●フェイズ01「前史」

 1918年に終了した世界大戦から以後30年間は、停滞した時代だと言われることがある。ではなぜ停滞だったとされるのか、それを少しでも見て行ければと思う。
 1920年代から30年代にかけての歴史上のターニングポイントは、1936年2月26日に日本で起きた軍事クーデターだと言われることがある。また、日本国内での軍部の台頭、若手将校の独断専行と暴走の始まりとされる「満州某重大事件」こそが、ターニングポイントだとする説もある。
 そして混乱の中心が日本となった背景には、ヨーロッパ世界の一定の平穏と停滞があった。

 ヨーロッパでは、1917年3月のロシア革命勃発で帝政ロシアは民衆によって打倒され、革命で大きな役割を果たした社会主義者、共産主義者の一時的台頭があった。しかしその後のロシア国内での混乱は、より急進的な考え方を持つ共産主義者が排除されたことで、ある程度落ち着きを見せる。共産主義の勢力減退は1917年4月に起きた、「封印列車爆破事件」が原因しているとされる。この事件では、当時のドイツ帝国がロシアとの戦争を優位にするためスイスなどに亡命していたロシア人共産主義者のウラジーミル・イリイチ・レーニンなどをロシアに送り込もうとしたことに端を発している。
 しかし彼らを乗せた列車は途中で何者かによって爆破され、軍用の爆薬を使ったと思われる大規模な破壊工作によりほぼ全員が死亡した。革命の混乱の中のため犯人は分からずじまいだったが、この事件こそがその後のロシアの進路を大きく変えたと言われる。
 ある学説によれば、ロシアで起きる筈だった共産主義革命及び共産主義国家の勃興がテロにより消えたため、その後世界中での共産主義活動が著しく低下したというのだ。

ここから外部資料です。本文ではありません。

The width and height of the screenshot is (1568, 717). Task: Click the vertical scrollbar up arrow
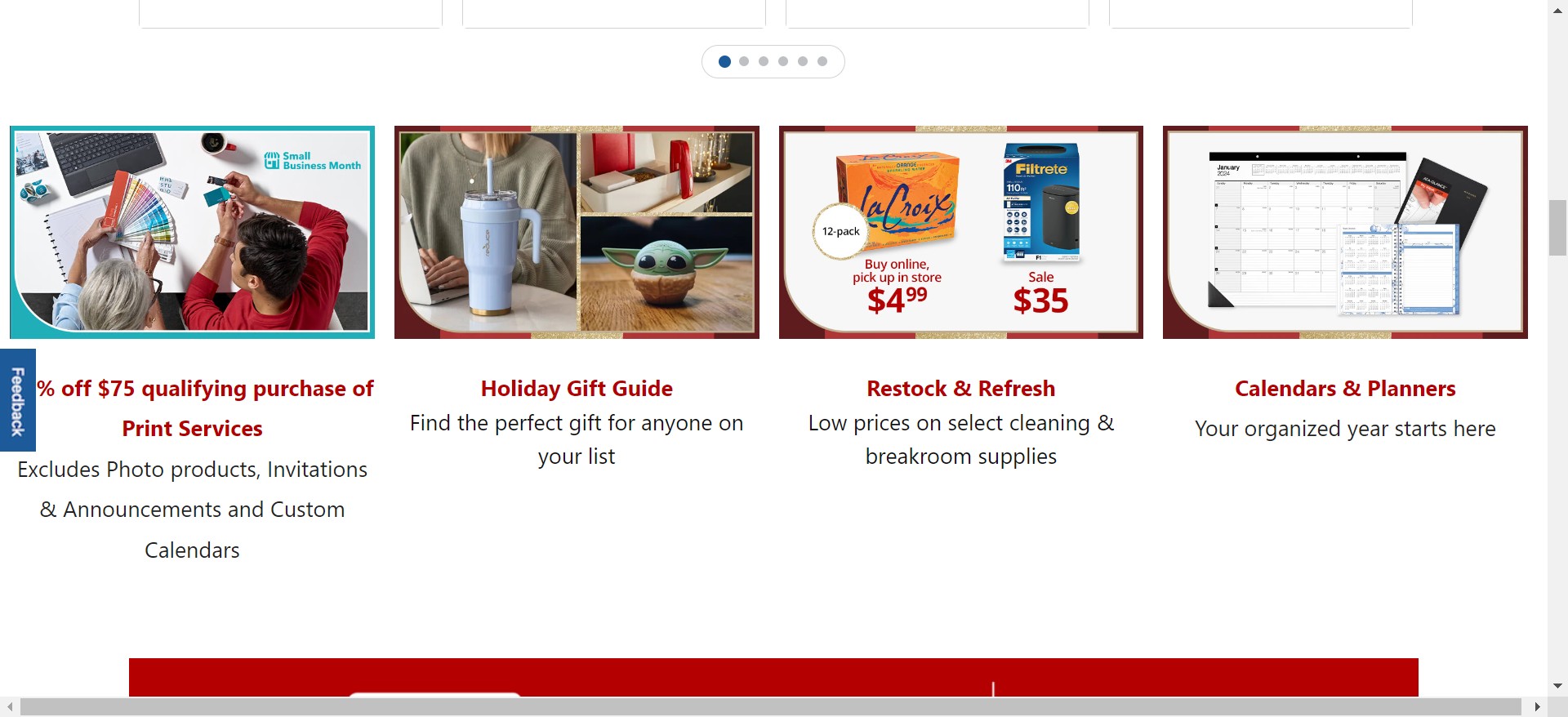(1557, 9)
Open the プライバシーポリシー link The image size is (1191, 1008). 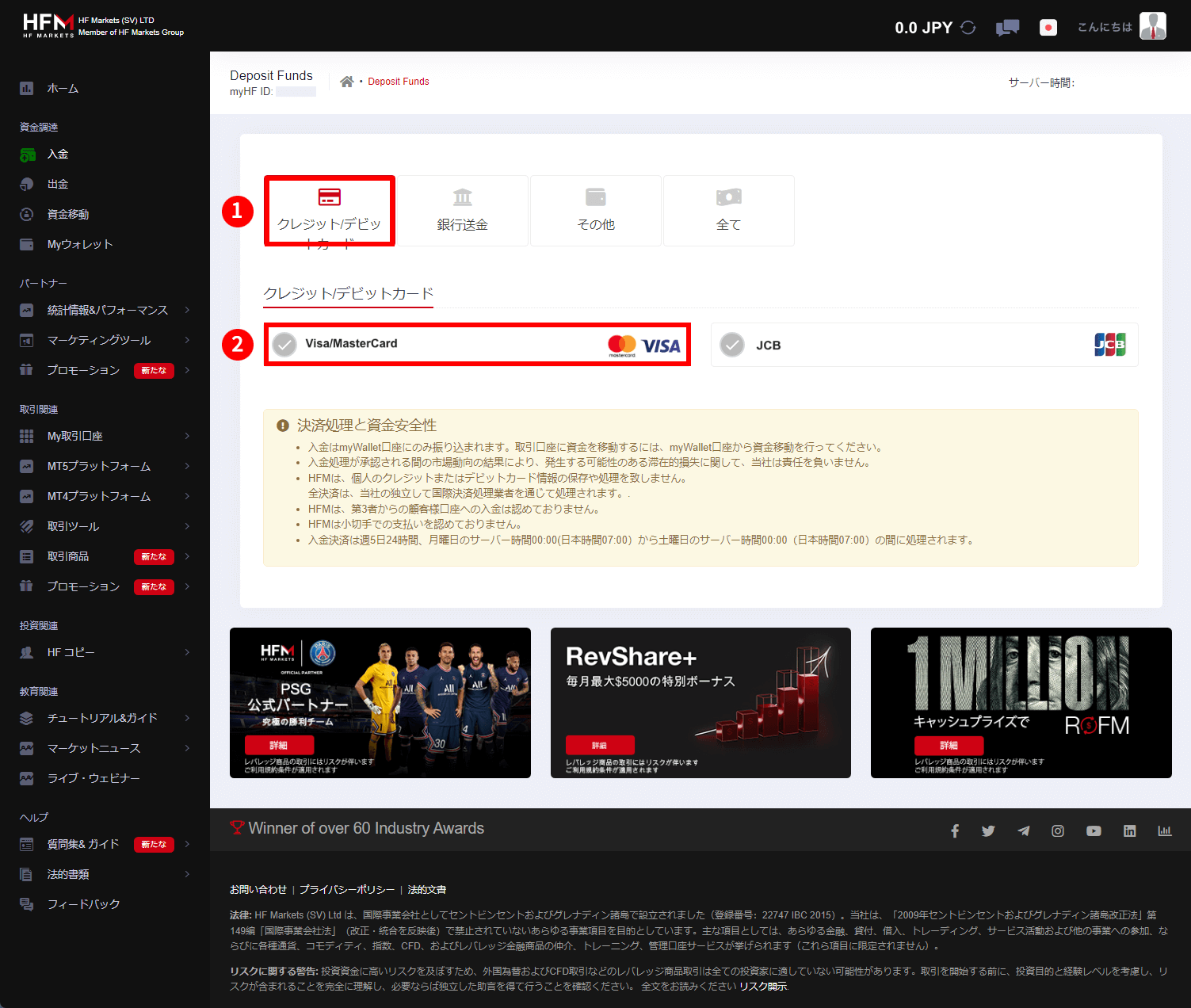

さらに別の学説では、共産主義が拡大しなかったため社会不安が一定割合で沈静化し、社会不安に乗じて成り上がる勢力の台頭が阻止されたとしている。この根拠は、イタリアでの1922年の「ローマ進軍」としている。しかもイタリアでは、その後も全体主義(ファッショ)と言われることになる勢力の台頭が続き、不景気で不安定化した国民を煽ることで膨張主義を実行し、アルバニアの保護国化、エチオピアの併合へと続く。
 しかし幸いと言うべきか、イデオロギー要素の強い共産主義と全体主義はヨーロッパでは主流とならなかった。確かにスペインでは1935年から以後十年近い間、イタリアの支援を受けた独裁者フランコ将軍と人民戦線という社会主義、共産主義的な勢力が多数を含む陣営が内戦を行った。だが、この事がむしろ教訓となったのか、ヨーロッパでは他の国々がイデオロギーに染まることはなかった。ヨーロッパ各国では、共産主義運動は違法とされ続けた。
 結果的に社会主義国家となったロシア連邦共和国ですら、資本主義、多党制を認めるやや急進的ながらも、議会制共和主義を標榜とした民主主義国家だった。1930年代前半に混乱に見舞われたドイツも、世界で最も優れた憲法(ワイマール憲法)を否定することはなかった。
 またヨーロッパ社会の一翼であるアメリカ合衆国では、民主党のフランクリン・ルーズベルトが大統領となって、「ニューディール政策」と呼ばれる社会主義的な公共投資による景気回復政策を強力に推進したが、結局自由主義を信奉するアメリカ国民の長期的な支持を得ることはなく、また政策自体が失敗したこともあって否定されてしまう。
 ニューディール政策の完全な否定は1940年11月の大統領選挙を待たなければならなかったが、とにかくアメリカも急進的、革新的な思想に染まることはなかった。
 つまりは、ヨーロッパ白人社会は比較的平穏だったと言えるだろう。ビクトリア時代から第一次世界大戦の破局に至るまでの激しい歴史と比較すれば、ヨーロピアン達は落ち着きを見せていたと言えるだろう。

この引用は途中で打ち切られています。